HUNTINGTON/CHARLESTON, W.Va. (WSAZ) -- The early week rains have done some marvelous things to our little corner of the world. Take the dousing of 2 inches across our woodlands. While too soon to call a total end to the drought, the soaking rains have quelled the early season fire risk to the point where West Virginia Gov. Jim Justice has rescinded the three weeks old no burn ban.
Meanwhile several counties in Kentucky remain under no burn bans as issued by local officials.
Kentuckians can find the latest on these restrictions here.
For those counties still under the no burn ban, here are the restrictions:
According to the Kentucky Division of Forestry, burn bans generally prohibit:
• Burning of forest, grass, crops, woodlands, marshes or other similar areas.
• Burning leaves or debris.
• Campfires, bonfires and warming fires.
• Open pit cooking and charcoal grilling.
• Use of fireworks and welding may also be prohibited or regulated.
Of course even as no burn bans are lifted, there are laws to be obeyed to protect our woodlands and our homes/property.
Officially fall fire season runs until Nov. 30 in Ohio, Dec. 15 in the Bluegrass State and Dec. 31 in West Virginia. Keeping in mind that any warm and windy day in fall is a candidate for a rapidly spreading fire.

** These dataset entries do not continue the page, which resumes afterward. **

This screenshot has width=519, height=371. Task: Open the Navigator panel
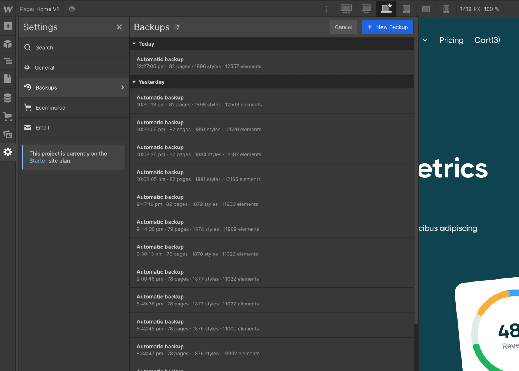tap(8, 61)
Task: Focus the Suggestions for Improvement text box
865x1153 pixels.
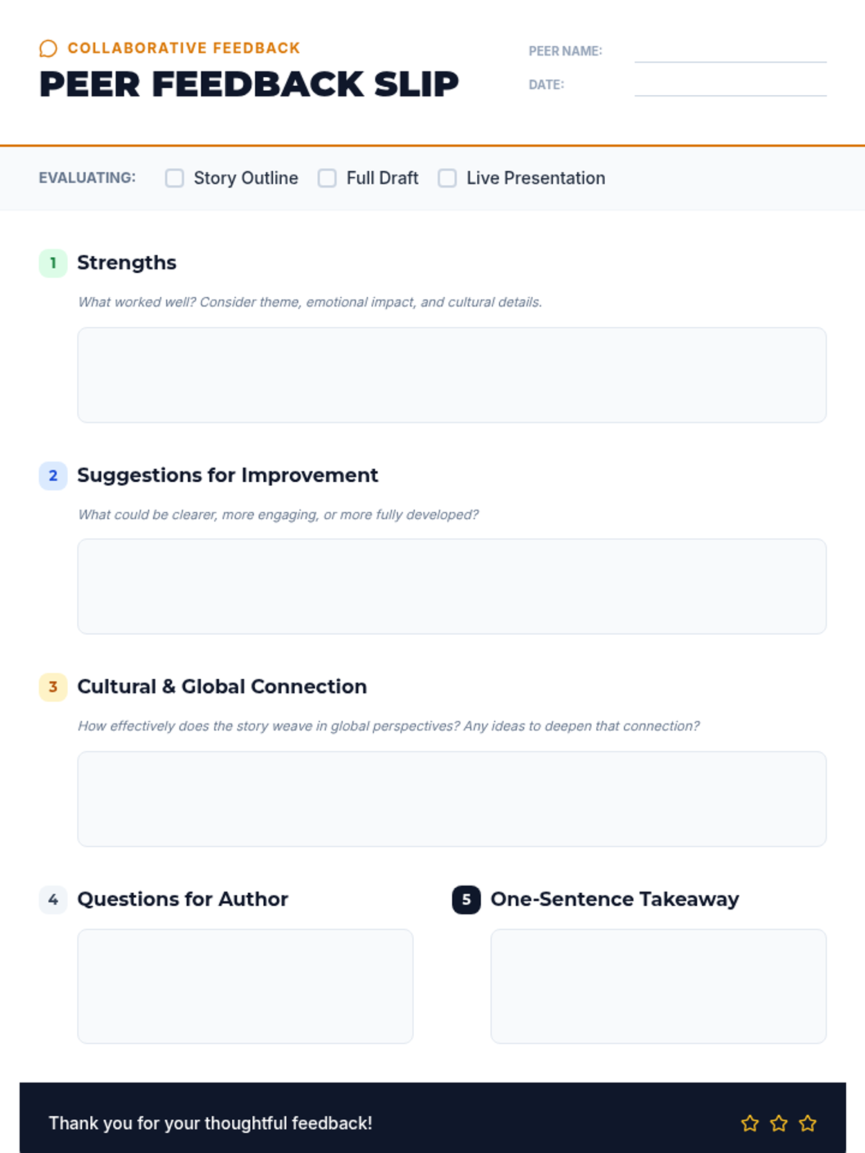Action: tap(451, 586)
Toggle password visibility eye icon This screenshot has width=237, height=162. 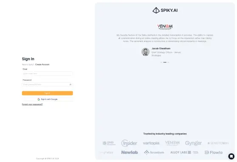[x=71, y=84]
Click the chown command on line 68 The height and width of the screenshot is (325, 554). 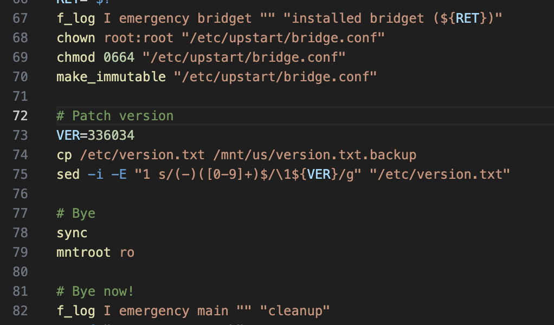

Here are the allowed burn times state by state with the caveat that local law can supersede local laws:
- Kentucky and Ohio: Burn times 6 p.m. to 6 a.m. with only debris permitted.
- West Virginia: Dawn until dusk which means 5 p.m. to 7 a.m.
You're advised never to burn trash (that’s illegal) but rather only vegetation (leaves, tree branches and grass). Stay with your fire until it is 100% out.
The next rain is not due until Saturday afternoon, so be careful to watch how dry the ground can get before Saturday’s showers. Then next week, we will see if a southern storm can deliver rain our way.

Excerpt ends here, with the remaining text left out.